DATA SECTION
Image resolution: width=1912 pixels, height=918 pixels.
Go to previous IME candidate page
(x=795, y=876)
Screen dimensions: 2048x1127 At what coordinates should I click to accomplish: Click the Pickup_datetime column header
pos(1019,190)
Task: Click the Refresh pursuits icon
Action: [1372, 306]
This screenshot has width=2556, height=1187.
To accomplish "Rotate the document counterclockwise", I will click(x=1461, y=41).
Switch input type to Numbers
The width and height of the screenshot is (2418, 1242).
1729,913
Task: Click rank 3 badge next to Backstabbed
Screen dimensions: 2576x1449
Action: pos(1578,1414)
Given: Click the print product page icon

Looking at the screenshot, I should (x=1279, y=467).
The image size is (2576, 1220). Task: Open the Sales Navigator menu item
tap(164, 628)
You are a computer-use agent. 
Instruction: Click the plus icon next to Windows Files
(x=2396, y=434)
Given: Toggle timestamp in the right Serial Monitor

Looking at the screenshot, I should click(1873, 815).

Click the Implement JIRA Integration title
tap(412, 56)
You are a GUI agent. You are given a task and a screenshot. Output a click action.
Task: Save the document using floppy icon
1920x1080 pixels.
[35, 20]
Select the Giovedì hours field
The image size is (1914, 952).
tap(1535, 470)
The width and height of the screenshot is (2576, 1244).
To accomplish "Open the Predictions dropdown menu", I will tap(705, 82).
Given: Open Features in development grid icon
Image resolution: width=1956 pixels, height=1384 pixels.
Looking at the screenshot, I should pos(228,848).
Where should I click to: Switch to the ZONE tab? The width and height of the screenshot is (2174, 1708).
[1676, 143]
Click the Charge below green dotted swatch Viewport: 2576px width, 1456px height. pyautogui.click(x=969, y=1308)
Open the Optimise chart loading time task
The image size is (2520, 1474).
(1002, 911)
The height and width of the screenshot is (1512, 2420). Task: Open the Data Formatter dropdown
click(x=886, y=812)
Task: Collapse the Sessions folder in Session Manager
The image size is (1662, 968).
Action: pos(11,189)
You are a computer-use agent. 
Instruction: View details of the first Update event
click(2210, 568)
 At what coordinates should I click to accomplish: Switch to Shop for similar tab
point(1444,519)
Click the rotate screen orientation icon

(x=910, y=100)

EXERCISE INSTRUCTIONS
Each entry above is to be transcribed exactly as it was written.

RESPONSE TO THE EXERCISE
Image resolution: width=1912 pixels, height=918 pixels.
Go to previous IME candidate page
(x=795, y=876)
Screen dimensions: 2048x1127 At what coordinates should I click to accomplish: Click the Pickup_datetime column header
pos(1019,190)
Task: Click the Refresh pursuits icon
Action: [1372, 306]
This screenshot has width=2556, height=1187.
To accomplish "Rotate the document counterclockwise", I will click(x=1461, y=41).
Switch input type to Numbers
The width and height of the screenshot is (2418, 1242).
1729,913
Task: Click rank 3 badge next to Backstabbed
Screen dimensions: 2576x1449
Action: pos(1578,1414)
Given: Click the print product page icon

Looking at the screenshot, I should (x=1279, y=467).
The image size is (2576, 1220). Task: Open the Sales Navigator menu item
tap(164, 628)
You are a computer-use agent. 
Instruction: Click the plus icon next to Windows Files
(x=2396, y=434)
Given: Toggle timestamp in the right Serial Monitor

Looking at the screenshot, I should click(1873, 815).

Click the Implement JIRA Integration title
tap(412, 56)
You are a GUI agent. You are given a task and a screenshot. Output a click action.
Task: Save the document using floppy icon
1920x1080 pixels.
[35, 20]
Select the Giovedì hours field
The image size is (1914, 952).
tap(1535, 470)
The width and height of the screenshot is (2576, 1244).
To accomplish "Open the Predictions dropdown menu", I will tap(705, 82).
Given: Open Features in development grid icon
Image resolution: width=1956 pixels, height=1384 pixels.
Looking at the screenshot, I should pos(228,848).
Where should I click to: Switch to the ZONE tab? The width and height of the screenshot is (2174, 1708).
[1676, 143]
Click the Charge below green dotted swatch Viewport: 2576px width, 1456px height. pyautogui.click(x=969, y=1308)
Open the Optimise chart loading time task
The image size is (2520, 1474).
(1002, 911)
The height and width of the screenshot is (1512, 2420). Task: Open the Data Formatter dropdown
click(x=886, y=812)
Task: Collapse the Sessions folder in Session Manager
The image size is (1662, 968).
Action: pos(11,189)
You are a computer-use agent. 
Instruction: View details of the first Update event
click(2210, 568)
 At what coordinates should I click to accomplish: Switch to Shop for similar tab
point(1444,519)
Click the rotate screen orientation icon

(x=910, y=100)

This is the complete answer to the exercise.